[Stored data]
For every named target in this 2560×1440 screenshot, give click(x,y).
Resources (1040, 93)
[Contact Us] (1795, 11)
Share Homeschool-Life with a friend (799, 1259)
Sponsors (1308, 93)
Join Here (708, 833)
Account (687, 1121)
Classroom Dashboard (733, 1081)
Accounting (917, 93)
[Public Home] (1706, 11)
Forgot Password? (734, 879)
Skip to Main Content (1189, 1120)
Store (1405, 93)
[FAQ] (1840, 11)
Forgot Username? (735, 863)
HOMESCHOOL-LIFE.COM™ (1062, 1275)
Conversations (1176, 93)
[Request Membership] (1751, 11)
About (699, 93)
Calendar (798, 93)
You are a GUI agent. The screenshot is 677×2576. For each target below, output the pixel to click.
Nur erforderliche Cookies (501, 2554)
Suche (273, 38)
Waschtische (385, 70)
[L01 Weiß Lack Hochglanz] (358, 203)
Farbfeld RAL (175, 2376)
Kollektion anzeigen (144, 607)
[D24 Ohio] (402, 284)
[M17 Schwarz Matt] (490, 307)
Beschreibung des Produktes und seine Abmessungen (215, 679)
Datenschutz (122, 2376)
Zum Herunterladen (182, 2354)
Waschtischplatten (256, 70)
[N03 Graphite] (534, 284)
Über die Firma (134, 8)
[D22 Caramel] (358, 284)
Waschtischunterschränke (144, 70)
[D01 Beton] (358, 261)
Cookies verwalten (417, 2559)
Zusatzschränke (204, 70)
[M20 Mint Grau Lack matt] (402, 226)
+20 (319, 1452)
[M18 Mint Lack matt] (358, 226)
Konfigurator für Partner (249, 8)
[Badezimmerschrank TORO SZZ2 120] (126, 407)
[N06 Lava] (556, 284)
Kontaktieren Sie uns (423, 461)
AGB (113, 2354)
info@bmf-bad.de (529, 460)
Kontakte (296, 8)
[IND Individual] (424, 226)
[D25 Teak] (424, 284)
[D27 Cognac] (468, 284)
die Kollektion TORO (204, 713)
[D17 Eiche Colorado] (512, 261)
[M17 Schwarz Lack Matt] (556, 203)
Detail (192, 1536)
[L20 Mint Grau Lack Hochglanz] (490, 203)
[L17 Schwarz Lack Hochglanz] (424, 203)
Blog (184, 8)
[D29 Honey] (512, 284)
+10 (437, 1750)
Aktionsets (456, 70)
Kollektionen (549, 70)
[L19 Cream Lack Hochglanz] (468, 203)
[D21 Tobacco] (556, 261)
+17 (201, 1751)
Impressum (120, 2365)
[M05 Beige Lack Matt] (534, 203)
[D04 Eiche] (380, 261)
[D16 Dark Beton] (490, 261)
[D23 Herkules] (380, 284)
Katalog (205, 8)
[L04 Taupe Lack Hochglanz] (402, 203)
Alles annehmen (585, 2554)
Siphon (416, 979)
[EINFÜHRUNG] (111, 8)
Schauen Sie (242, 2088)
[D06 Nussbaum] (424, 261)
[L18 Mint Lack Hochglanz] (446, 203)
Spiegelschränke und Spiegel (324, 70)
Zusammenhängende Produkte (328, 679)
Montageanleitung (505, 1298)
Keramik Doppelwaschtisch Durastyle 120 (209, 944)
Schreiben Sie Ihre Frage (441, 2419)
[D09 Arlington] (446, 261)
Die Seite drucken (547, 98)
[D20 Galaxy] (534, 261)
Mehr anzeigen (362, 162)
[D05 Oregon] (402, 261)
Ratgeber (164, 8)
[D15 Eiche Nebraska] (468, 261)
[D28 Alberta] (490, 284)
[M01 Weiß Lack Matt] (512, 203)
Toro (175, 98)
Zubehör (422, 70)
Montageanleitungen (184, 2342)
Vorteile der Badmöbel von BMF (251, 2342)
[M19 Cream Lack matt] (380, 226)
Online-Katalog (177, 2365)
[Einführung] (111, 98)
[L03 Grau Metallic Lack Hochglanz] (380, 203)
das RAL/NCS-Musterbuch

-- THE PROBLEM --
In full and without alteration, copy the entries.

-- TASK RESULT --
For every named target in this 2560×1440 screenshot, give click(x,y).
Resources (1040, 93)
[Contact Us] (1795, 11)
Share Homeschool-Life with a friend (799, 1259)
Sponsors (1308, 93)
Join Here (708, 833)
Account (687, 1121)
Classroom Dashboard (733, 1081)
Accounting (917, 93)
[Public Home] (1706, 11)
Forgot Password? (734, 879)
Skip to Main Content (1189, 1120)
Store (1405, 93)
[FAQ] (1840, 11)
Forgot Username? (735, 863)
HOMESCHOOL-LIFE.COM™ (1062, 1275)
Conversations (1176, 93)
[Request Membership] (1751, 11)
About (699, 93)
Calendar (798, 93)
You are a GUI agent. The screenshot is 677×2576. For each target below, output the pixel to click.
Nur erforderliche Cookies (501, 2554)
Suche (273, 38)
Waschtische (385, 70)
[L01 Weiß Lack Hochglanz] (358, 203)
Farbfeld RAL (175, 2376)
Kollektion anzeigen (144, 607)
[D24 Ohio] (402, 284)
[M17 Schwarz Matt] (490, 307)
Beschreibung des Produktes und seine Abmessungen (215, 679)
Datenschutz (122, 2376)
Zum Herunterladen (182, 2354)
Waschtischplatten (256, 70)
[N03 Graphite] (534, 284)
Über die Firma (134, 8)
[D22 Caramel] (358, 284)
Waschtischunterschränke (144, 70)
[D01 Beton] (358, 261)
Cookies verwalten (417, 2559)
Zusatzschränke (204, 70)
[M20 Mint Grau Lack matt] (402, 226)
+20 (319, 1452)
[M18 Mint Lack matt] (358, 226)
Konfigurator für Partner (249, 8)
[Badezimmerschrank TORO SZZ2 120] (126, 407)
[N06 Lava] (556, 284)
Kontaktieren Sie uns (423, 461)
AGB (113, 2354)
info@bmf-bad.de (529, 460)
Kontakte (296, 8)
[IND Individual] (424, 226)
[D25 Teak] (424, 284)
[D27 Cognac] (468, 284)
die Kollektion TORO (204, 713)
[D17 Eiche Colorado] (512, 261)
[M17 Schwarz Lack Matt] (556, 203)
Detail (192, 1536)
[L20 Mint Grau Lack Hochglanz] (490, 203)
[L17 Schwarz Lack Hochglanz] (424, 203)
Blog (184, 8)
[D29 Honey] (512, 284)
+10 (437, 1750)
Aktionsets (456, 70)
Kollektionen (549, 70)
[L19 Cream Lack Hochglanz] (468, 203)
[D21 Tobacco] (556, 261)
+17 (201, 1751)
Impressum (120, 2365)
[M05 Beige Lack Matt] (534, 203)
[D04 Eiche] (380, 261)
[D16 Dark Beton] (490, 261)
[D23 Herkules] (380, 284)
Katalog (205, 8)
[L04 Taupe Lack Hochglanz] (402, 203)
Alles annehmen (585, 2554)
Siphon (416, 979)
[EINFÜHRUNG] (111, 8)
Schauen Sie (242, 2088)
[D06 Nussbaum] (424, 261)
[L18 Mint Lack Hochglanz] (446, 203)
Spiegelschränke und Spiegel (324, 70)
Zusammenhängende Produkte (328, 679)
Montageanleitung (505, 1298)
Keramik Doppelwaschtisch Durastyle 120 (209, 944)
Schreiben Sie Ihre Frage (441, 2419)
[D09 Arlington] (446, 261)
Die Seite drucken (547, 98)
[D20 Galaxy] (534, 261)
Mehr anzeigen (362, 162)
[D05 Oregon] (402, 261)
Ratgeber (164, 8)
[D15 Eiche Nebraska] (468, 261)
[D28 Alberta] (490, 284)
[M01 Weiß Lack Matt] (512, 203)
Toro (175, 98)
Zubehör (422, 70)
Montageanleitungen (184, 2342)
Vorteile der Badmöbel von BMF (251, 2342)
[M19 Cream Lack matt] (380, 226)
Online-Katalog (177, 2365)
[Einführung] (111, 98)
[L03 Grau Metallic Lack Hochglanz] (380, 203)
das RAL/NCS-Musterbuch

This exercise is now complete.